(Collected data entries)

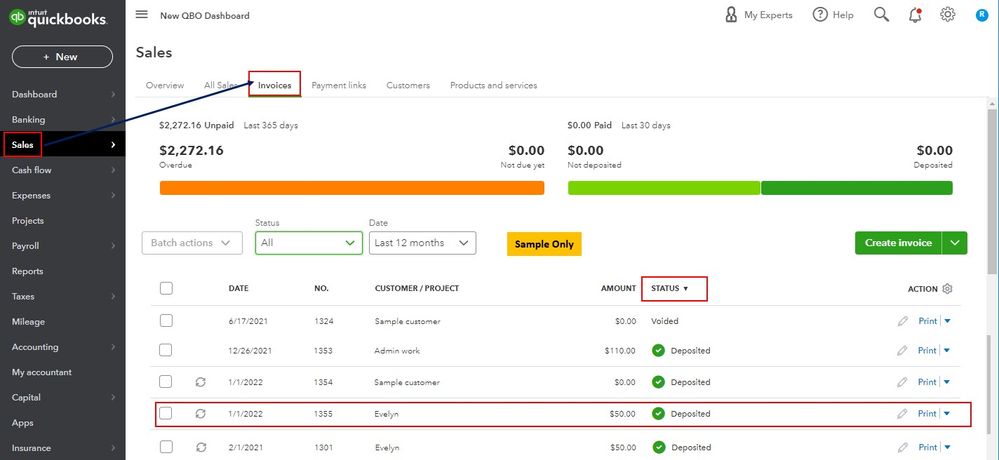The height and width of the screenshot is (460, 999).
Task: Open the Payment links tab
Action: pyautogui.click(x=339, y=85)
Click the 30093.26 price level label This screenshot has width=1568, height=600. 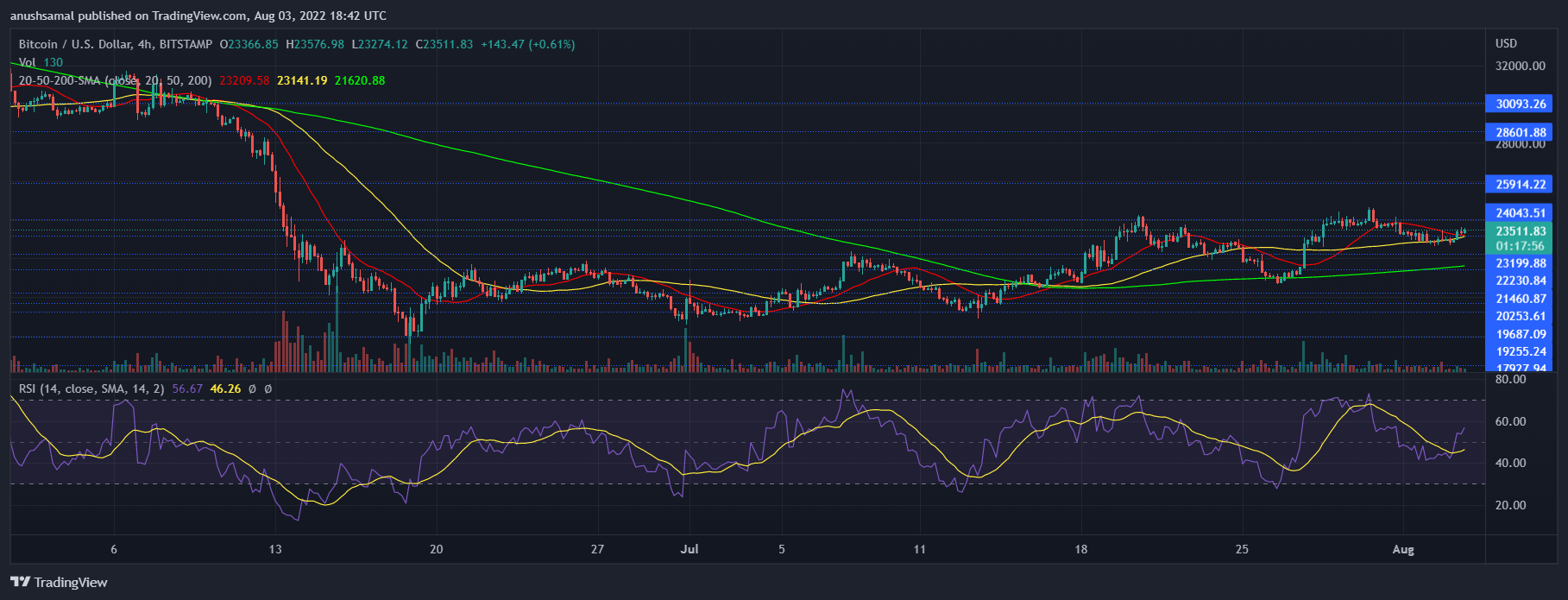click(x=1521, y=104)
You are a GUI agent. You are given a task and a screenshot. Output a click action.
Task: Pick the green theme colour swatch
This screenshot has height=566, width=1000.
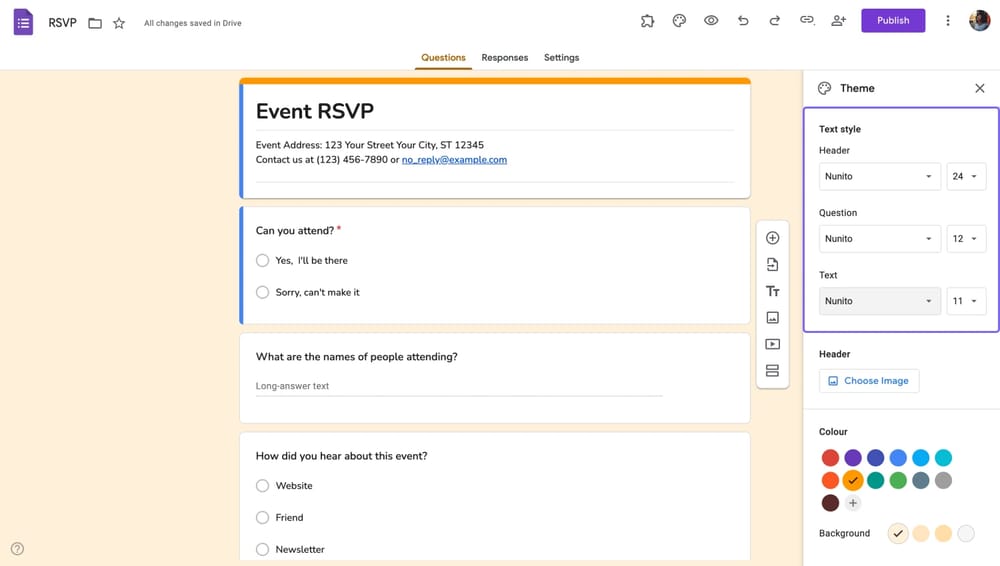pos(898,481)
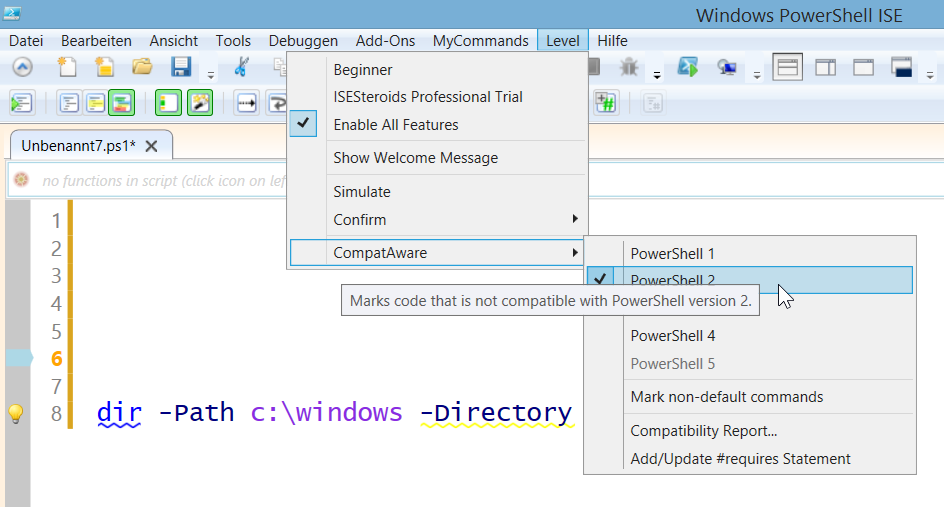
Task: Open a script using the folder icon
Action: (142, 68)
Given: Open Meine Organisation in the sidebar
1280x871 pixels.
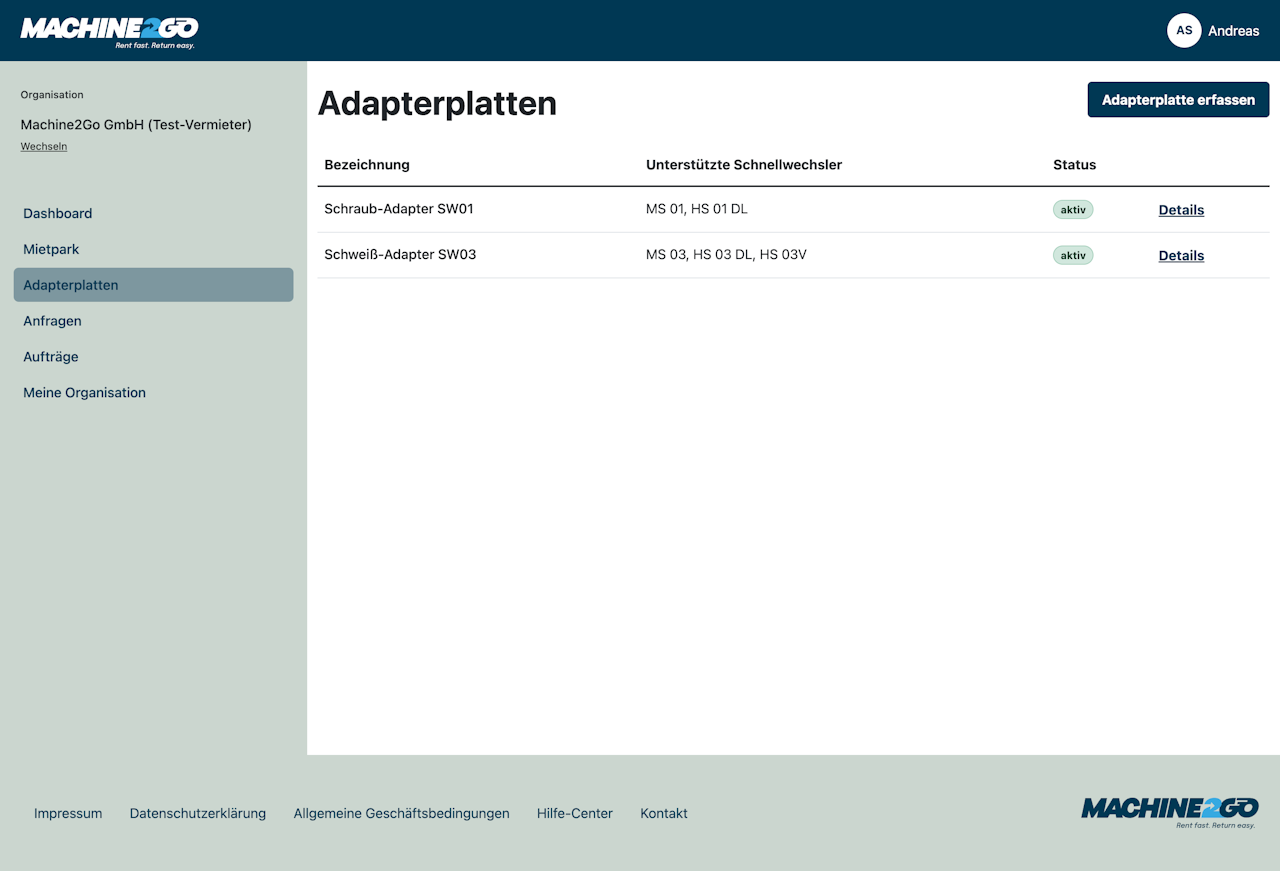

> Try it
The expected answer is an exact copy of the lines from the one containing "Given: Open Meine Organisation in the sidebar" through the last line of the entries above, both included, without pictures.

> Answer section
Given: Open Meine Organisation in the sidebar
1280x871 pixels.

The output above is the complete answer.